Genge organisiert die Wanderung schon seit einigen Jahren. Erstmals hat er sich dazu auch die Quizfragen ausgedacht, die Strecke geplant und am Vorabend mit Richtungshinweisen markiert. Das hat so lange gedauert, dass es am Schluss bereits dunkel war. Genge rechnete sich aus, dass es nicht mehr lohnte, nun noch nach Hause ins Havelland zu fahren und in aller Herrgottsfrühe wieder aufzubrechen, um rechtzeitig am Start der Wanderung zu sein. Also übernachtete er auf dem Parkplatz vor dem »nd« in seinem Wohnmobil. Für die Streckenauswahl erhält Genge Applaus. Es ist zwar nur eine Stadtwanderung, aber der Volkspark Friedrichshain ist immerhin eine der schönsten Grünflächen der Stadt.
Zum Ziel sind nicht nur jene gekommen, die wahlweise sechs oder zwölf Kilometer gewandert sind, sondern auch andere. Sie hören dort, was Petra Pau und ihre Fraktionskollegin Gesine Lötzsch exakt eine Woche vor der Bundestagswahl am 26. September zu sagen haben. Pau liest aus ihrem neuen Buch »Gott hab sie selig« und wirbt eindringlich dafür, der Linkspartei in ihrem Wahlkreis in Marzahn-Hellersdorf, aber auch überall sonst die Erst- und die Zweitstimme zu geben. Sie hat es mit Ex-Sozialsenator Mario Czaja (CDU) zu tun. Der behaupte geschickt, so Pau, es wäre doch schön, wenn der Wahlkreis mit zwei Abgeordneten im Bundestag vertreten wäre. Da Petra Pau mit Listenplatz eins abgesichert sei, solle man ihm (Czaja) die Erststimme gönnen, damit er den Wahlkreis gewinne. So wolle Czaja Anhänger der Linkspartei ködern.
Den Wahlkreis holte von 1990 bis 1998 Gregor Gysi, ab 2002 gelang das Petra Pau. Aber es gibt keinen Automatismus, dass die Sozialisten hier siegen.

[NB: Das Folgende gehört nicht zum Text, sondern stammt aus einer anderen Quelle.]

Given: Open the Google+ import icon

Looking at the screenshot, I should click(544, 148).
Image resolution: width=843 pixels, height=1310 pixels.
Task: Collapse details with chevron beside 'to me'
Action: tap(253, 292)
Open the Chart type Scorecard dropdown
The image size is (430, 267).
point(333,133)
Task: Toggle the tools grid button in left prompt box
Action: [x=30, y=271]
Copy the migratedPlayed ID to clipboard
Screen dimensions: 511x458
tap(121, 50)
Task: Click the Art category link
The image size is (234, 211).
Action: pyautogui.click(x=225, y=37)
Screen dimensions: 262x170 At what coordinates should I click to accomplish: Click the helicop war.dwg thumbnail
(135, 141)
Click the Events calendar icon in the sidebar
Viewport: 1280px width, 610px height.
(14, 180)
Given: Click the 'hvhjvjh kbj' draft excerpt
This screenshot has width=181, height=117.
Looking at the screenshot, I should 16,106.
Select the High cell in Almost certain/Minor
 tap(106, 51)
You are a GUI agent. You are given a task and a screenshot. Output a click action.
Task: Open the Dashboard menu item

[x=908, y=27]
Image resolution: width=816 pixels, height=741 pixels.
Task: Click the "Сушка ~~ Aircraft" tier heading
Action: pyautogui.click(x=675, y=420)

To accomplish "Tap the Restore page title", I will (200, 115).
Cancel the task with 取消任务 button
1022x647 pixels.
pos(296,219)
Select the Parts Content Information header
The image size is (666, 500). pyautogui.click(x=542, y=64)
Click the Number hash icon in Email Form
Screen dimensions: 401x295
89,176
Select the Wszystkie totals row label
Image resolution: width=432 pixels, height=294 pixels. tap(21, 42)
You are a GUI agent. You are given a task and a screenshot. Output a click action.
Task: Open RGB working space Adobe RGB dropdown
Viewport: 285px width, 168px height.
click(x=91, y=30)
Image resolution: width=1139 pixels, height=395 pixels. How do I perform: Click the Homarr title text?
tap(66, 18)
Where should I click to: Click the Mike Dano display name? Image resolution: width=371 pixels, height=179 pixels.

Sie müssen um jede Stimme kämpfen - und das tut Petra Pau. Sie erinnert daran, dass sich die Partei mit drei gewonnenen Wahlkreisen retten könnte, falls sie die Fünf-Prozent-Hürde nicht meistern sollte. Die Abgeordnete Gesine Lötzsch ist derweil zuversichtlich, ihren Wahlkreis Berlin-Lichtenberg auch diesmal zu holen. Bei der nächsten nd-Wanderung am 24. April 2022 möchten Pau und Lötzsch wieder dabei sein - als Bundestagsabgeordnete! Und damit das »nd« weiterhin erscheint, zeichnet Gesine Lötzsch einen Anteil an der Genossenschaft, die diese Zeitung ab Januar herausgeben soll.